Material shown.
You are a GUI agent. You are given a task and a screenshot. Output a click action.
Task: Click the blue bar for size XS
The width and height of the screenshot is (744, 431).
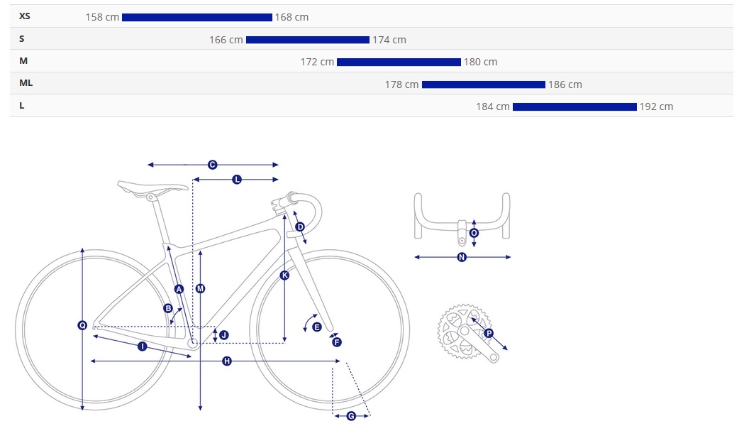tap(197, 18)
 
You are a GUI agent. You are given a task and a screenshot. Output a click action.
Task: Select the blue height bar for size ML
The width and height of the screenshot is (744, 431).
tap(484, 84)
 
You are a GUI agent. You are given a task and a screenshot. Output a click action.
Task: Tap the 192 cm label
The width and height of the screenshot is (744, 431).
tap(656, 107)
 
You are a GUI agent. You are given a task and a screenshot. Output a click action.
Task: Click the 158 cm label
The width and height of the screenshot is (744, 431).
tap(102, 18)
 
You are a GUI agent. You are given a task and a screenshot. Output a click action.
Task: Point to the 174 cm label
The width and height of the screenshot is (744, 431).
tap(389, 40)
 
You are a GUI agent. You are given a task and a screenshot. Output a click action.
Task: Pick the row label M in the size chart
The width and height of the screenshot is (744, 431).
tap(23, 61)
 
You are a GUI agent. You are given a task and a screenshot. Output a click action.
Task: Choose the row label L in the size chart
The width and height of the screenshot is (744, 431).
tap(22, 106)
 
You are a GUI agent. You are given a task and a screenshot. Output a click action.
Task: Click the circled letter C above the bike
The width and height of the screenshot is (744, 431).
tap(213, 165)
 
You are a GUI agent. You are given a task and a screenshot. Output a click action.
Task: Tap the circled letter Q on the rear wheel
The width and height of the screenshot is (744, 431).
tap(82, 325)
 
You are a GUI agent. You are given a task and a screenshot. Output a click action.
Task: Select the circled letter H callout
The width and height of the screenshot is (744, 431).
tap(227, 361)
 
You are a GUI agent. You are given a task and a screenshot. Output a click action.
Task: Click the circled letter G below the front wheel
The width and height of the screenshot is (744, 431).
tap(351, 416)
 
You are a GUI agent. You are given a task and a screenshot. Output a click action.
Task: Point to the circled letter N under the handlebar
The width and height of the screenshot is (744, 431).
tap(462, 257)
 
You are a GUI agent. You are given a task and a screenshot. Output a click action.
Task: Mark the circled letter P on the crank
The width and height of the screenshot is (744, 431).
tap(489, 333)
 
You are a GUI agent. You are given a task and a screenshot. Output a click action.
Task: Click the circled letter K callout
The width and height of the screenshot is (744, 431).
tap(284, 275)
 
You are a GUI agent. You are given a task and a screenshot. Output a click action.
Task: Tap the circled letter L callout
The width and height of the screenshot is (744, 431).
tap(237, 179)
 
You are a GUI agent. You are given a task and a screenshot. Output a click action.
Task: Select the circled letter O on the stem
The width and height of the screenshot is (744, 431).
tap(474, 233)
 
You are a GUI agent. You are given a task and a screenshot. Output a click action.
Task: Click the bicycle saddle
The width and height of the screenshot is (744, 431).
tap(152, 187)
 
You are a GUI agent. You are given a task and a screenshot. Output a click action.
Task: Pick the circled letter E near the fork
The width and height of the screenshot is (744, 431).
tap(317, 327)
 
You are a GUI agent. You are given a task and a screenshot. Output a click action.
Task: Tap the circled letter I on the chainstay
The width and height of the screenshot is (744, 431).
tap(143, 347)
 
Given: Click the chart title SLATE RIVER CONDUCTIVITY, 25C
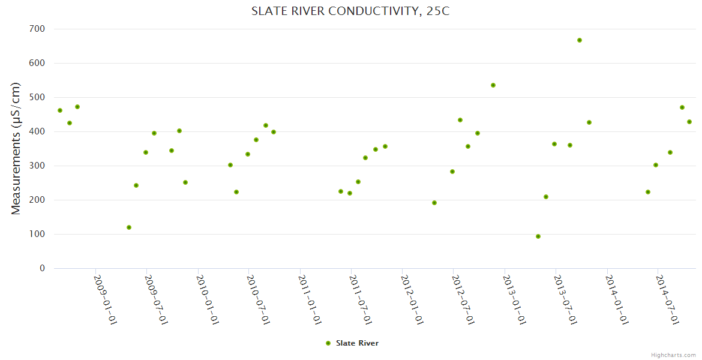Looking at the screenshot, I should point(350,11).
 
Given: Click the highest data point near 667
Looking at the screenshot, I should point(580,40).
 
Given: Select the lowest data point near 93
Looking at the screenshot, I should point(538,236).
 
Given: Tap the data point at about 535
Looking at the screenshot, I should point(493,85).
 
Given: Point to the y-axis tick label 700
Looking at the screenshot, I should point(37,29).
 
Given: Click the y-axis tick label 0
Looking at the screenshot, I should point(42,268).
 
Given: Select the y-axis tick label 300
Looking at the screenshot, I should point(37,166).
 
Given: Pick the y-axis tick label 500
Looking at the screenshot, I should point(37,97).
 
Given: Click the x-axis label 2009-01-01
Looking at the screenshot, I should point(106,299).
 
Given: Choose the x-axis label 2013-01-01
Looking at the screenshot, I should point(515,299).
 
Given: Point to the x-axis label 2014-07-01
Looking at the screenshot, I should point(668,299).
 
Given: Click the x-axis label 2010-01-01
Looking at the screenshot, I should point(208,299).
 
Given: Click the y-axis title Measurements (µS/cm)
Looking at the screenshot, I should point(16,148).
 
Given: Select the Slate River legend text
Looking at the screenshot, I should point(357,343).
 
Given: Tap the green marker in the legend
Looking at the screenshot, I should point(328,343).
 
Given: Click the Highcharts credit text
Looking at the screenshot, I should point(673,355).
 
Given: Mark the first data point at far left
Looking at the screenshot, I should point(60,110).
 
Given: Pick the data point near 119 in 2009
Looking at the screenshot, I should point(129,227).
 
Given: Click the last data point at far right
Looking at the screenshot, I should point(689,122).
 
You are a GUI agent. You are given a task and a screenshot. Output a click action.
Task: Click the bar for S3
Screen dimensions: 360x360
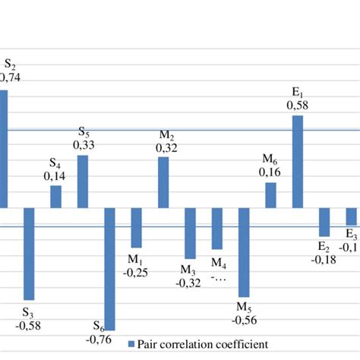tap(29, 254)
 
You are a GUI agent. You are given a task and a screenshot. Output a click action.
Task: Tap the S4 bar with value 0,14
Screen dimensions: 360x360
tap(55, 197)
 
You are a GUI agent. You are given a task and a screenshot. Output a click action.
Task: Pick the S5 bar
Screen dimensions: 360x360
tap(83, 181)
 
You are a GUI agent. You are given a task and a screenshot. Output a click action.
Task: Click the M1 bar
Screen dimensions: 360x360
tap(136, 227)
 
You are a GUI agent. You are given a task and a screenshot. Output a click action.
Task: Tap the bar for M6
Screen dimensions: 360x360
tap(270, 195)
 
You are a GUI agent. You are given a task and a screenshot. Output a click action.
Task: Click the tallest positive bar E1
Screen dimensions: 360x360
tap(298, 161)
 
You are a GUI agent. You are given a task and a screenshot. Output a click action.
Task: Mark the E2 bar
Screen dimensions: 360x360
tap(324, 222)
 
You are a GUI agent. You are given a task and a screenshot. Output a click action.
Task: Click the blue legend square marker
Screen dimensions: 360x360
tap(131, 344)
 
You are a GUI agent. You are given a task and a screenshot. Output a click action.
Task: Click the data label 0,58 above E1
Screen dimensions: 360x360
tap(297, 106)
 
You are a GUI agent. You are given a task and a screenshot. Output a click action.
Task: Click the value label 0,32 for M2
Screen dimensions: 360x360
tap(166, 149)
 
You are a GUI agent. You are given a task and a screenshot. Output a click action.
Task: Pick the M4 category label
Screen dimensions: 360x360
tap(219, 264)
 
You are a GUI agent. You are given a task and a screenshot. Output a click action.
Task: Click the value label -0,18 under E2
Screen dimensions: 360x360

Short problem.
Gather every line of the listing above that contains the string "text".

Task result.
Given: Select the Slate River legend text
Given: Click the Highcharts credit text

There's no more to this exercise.